Mom charged with neglect after 2 kids left in hot car, police say

30-year-old left children in car for 25 minutes in 90-degree heat, JSO says

Booking photo of Elena Shavrova
Booking photo of Elena Shavrova

JACKSONVILLE, Fla. – A 30-year-old mother was arrested last week after police said she left her two children in a hot car for nearly half an hour while she shopped at Walmart.

Police charged Elena Shavrova with child neglect last Wednesday after they said she left the children in a locked car parked outside the Walmart at Beach and Hodges boulevards.

According to Shavrova's arrest report, a witness in the parking lot saw Shavrova's car when he went into the Walmart and again when he came out. He told police when he came out of the store, he heard crying coming from the car and saw two children inside. Just as he was considering breaking a window, the witness said, Shavrova came back to her car.

Police said it was partly cloudy and 91 degrees and that the car was parked in no shade.

Police said paramedics checked out the children, whose ages were not listed in the report, and they were placed with a family member who came to the parking lot.

News4Jax parked in a spot with no shade Monday to see how hot our car would get about the same time police said Shavrova was in the store -- about 1:30 p.m.

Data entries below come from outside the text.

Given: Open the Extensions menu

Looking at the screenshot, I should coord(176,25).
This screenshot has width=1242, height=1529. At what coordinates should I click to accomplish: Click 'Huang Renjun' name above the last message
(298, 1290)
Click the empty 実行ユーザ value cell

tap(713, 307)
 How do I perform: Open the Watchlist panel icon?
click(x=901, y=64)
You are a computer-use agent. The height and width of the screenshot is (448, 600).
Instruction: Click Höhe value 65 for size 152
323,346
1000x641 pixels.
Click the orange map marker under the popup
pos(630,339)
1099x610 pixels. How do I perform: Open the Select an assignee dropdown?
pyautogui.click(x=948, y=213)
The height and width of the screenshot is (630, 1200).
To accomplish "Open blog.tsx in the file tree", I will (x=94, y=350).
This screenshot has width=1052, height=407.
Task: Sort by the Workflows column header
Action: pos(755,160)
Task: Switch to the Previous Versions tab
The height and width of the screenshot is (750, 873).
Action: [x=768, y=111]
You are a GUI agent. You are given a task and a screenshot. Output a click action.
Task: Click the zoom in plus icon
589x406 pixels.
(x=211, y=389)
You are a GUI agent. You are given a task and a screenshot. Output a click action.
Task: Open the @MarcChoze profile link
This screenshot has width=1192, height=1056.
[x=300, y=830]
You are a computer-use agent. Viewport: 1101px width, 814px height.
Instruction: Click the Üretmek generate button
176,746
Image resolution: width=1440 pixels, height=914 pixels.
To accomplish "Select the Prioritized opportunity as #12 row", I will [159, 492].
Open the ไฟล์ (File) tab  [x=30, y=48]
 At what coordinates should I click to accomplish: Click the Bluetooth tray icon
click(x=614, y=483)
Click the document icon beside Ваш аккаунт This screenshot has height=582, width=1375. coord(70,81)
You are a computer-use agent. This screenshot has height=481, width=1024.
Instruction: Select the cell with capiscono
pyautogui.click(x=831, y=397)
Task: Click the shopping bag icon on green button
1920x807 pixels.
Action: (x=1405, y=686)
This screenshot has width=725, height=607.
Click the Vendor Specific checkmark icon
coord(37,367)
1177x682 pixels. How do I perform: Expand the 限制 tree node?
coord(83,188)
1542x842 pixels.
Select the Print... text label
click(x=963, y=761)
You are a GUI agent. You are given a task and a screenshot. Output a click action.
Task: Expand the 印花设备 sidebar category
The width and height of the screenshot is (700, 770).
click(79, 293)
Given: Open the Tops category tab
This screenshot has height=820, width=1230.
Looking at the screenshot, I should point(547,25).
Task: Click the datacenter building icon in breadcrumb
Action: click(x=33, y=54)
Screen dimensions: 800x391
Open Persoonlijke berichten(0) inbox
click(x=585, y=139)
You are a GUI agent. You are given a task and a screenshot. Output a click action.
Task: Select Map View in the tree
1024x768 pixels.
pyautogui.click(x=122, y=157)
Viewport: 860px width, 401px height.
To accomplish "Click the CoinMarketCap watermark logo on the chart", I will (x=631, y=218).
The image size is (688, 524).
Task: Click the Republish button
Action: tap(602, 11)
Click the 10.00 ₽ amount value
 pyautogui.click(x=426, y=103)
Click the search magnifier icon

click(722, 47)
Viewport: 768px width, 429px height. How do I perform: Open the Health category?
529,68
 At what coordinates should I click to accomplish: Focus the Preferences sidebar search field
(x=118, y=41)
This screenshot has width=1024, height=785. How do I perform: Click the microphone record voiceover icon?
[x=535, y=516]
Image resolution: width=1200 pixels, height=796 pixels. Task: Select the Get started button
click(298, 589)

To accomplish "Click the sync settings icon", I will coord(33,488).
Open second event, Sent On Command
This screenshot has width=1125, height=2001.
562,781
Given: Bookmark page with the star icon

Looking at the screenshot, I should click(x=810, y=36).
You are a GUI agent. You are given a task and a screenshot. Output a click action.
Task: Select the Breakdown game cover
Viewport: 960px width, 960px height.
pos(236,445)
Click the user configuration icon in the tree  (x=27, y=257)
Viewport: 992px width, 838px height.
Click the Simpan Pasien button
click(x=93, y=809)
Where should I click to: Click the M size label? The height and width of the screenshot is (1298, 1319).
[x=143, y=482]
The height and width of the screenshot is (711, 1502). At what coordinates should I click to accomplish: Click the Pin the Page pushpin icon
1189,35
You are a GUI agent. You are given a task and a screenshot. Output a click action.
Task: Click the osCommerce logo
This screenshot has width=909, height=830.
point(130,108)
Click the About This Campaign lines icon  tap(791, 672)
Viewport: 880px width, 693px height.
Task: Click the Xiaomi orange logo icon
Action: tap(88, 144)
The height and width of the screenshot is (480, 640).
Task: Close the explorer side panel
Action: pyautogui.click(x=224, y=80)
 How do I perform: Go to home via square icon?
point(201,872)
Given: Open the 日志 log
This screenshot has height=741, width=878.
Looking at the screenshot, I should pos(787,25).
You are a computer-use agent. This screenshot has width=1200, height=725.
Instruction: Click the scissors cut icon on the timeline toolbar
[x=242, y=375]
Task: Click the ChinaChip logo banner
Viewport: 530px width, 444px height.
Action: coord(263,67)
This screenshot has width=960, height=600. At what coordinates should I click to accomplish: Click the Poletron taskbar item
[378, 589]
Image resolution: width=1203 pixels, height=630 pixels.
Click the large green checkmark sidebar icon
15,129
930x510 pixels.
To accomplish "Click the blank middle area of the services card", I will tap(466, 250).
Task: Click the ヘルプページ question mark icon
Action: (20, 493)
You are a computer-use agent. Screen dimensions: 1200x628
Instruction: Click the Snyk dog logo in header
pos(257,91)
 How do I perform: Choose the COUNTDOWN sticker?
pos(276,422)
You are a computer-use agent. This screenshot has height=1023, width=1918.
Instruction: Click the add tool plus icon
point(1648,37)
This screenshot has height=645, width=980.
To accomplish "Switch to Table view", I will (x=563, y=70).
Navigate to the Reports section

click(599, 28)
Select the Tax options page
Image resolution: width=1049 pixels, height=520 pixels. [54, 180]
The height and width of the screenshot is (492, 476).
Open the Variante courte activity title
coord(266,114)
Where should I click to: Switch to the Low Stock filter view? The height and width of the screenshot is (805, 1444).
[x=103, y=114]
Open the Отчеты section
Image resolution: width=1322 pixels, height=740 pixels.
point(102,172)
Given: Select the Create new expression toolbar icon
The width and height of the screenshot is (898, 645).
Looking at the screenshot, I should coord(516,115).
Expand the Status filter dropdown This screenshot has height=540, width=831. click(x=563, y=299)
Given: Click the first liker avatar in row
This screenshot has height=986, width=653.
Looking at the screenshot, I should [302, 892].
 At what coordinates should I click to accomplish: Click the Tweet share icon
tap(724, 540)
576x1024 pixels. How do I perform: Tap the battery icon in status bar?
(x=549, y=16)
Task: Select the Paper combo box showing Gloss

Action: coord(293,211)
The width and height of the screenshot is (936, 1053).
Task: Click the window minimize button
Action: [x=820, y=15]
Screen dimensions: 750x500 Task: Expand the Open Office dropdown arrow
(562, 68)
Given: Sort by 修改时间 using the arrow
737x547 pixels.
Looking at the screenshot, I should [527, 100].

Even on a more cloudy day, after 20 minutes with the car not running, the interior became significantly hotter.

News4Jax crime and safety analyst Gil Smith said people often forget how quickly cars get hot when they aren't running.

“People think that when they get out of the car and the air conditioning has been on, the temperature is going to stay the same. It doesn't,” Smith said. “If the outside temperature is between 80 and 100 degrees, in about 30 minutes that temperature can climb to between 130 and 170 degrees inside.”

Smith said smashing a window would have been the right decision, if the witness ended up doing that.

“If law enforcement or fire rescue were to get there and they believe the kids were in distress, they're trained to go ahead and break the windshield. I almost did that once when I was a school resource officer. Kids were inside of a car and right when I was about to smash the window, the parents came up,” Smith said. “If it's going to save someone's life, then that's what needs to be done.”

Shavrova, who has bonded out of jail, declined to comment when reached by phone Monday.